### Given passage
:::::

I think it would be more accurate to say a "MITM certificate" is any private key with the ability to impersonate server and intercept SSL/TLS traffic.

There's a huge difference in security between a cryptographic-strength guarantee enforced by reliable technical mechanisms and the security provided by a civil law contract enforced by an audit regime. Also, note that the world's true Relying Parties (i.e., every web user and server operator who could potentially be MITM'd by this private key) are usually not formally acknowledged as parties to these contracts and as such have no say in their creation or even knowledge of their existence.


It's a question of terminology, but when groups like Chrome Security, Mozilla etc talk about MITM certificates and that they are forbidden, we mean those that are used for intercepting traffic.


I think this is a case where the precise terminology is critical.

The only way to know how a certificate may or may not "be used" is by looking at how the source code of all client applications to see how they will interpret it.

How many of the cases of trusted-root chained MITM seen in the wild (Iran, Turkey) were prevented by the business agreements making MITM "forbidden"?


But - is there anything inside these certificates that identify to a browser what the "intended purpose" of a given certificate is, and prevents such a CA from being used for MITM attacks? How would a regular browser such as IE or Safari act when presented with a certificate for "bank.example.com" signed by such a CA?


Yes: the X.509 nameConstraints field, which modern browsers will read to determine which subdomains are acceptable as subjects for certs signed by the CA.

Earlier today I thought that nameConstraints was ineffective, but it seems to turn out that the problem is mostly limited to Safari.


Hm ok, I guess that makes it less of a big deal, but it still sits funny with me.

I guess all iOS devices are still "vulnerable" to a rogue nameConstrained CA then - assuming they share code with Safari?

:::::

### Prompt
Reproduce everything in the MITM certificate discussion from "Yes: the X.509" down to "code with Safari?". The listing that comes next is separate material.

:::::

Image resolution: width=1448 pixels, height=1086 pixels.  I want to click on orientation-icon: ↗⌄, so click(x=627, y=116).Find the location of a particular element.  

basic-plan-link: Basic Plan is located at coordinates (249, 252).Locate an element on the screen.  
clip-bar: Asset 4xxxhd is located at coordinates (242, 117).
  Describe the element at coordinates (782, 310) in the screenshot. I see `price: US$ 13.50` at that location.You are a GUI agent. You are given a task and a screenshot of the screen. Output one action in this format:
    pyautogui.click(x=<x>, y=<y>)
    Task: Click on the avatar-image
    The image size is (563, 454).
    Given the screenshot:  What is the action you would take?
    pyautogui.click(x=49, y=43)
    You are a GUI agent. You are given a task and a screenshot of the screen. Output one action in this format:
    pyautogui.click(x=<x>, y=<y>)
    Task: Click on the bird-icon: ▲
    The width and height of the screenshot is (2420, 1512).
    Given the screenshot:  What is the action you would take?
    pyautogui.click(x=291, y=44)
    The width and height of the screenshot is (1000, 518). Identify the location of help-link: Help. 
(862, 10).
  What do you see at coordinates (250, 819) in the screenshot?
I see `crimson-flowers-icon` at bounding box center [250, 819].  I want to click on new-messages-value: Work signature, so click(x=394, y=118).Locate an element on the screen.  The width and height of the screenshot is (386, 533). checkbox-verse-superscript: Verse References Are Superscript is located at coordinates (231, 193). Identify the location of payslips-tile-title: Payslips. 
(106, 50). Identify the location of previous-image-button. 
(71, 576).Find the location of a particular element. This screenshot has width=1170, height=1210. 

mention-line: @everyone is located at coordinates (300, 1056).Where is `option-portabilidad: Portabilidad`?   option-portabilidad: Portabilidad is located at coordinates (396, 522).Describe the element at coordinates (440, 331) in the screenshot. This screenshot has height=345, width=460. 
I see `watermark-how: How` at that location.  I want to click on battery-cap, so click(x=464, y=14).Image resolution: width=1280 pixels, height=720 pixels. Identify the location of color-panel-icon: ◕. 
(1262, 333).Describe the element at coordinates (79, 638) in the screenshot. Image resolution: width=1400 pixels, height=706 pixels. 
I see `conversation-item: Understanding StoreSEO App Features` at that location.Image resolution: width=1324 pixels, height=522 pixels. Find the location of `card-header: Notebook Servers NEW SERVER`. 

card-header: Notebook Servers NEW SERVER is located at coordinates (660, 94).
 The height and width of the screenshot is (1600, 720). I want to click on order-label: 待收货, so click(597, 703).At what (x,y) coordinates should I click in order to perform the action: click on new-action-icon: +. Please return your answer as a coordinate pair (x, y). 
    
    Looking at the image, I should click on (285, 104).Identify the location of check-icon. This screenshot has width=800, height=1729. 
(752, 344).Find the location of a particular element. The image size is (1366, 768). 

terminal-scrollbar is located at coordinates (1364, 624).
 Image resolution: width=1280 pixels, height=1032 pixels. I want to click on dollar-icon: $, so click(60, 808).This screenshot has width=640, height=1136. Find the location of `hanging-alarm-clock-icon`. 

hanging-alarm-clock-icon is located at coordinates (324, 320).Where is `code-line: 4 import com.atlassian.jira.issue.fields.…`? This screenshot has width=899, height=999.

:::::

### Output of the exercise
Yes: the X.509 nameConstraints field, which modern browsers will read to determine which subdomains are acceptable as subjects for certs signed by the CA.

Earlier today I thought that nameConstraints was ineffective, but it seems to turn out that the problem is mostly limited to Safari.


Hm ok, I guess that makes it less of a big deal, but it still sits funny with me.

I guess all iOS devices are still "vulnerable" to a rogue nameConstrained CA then - assuming they share code with Safari?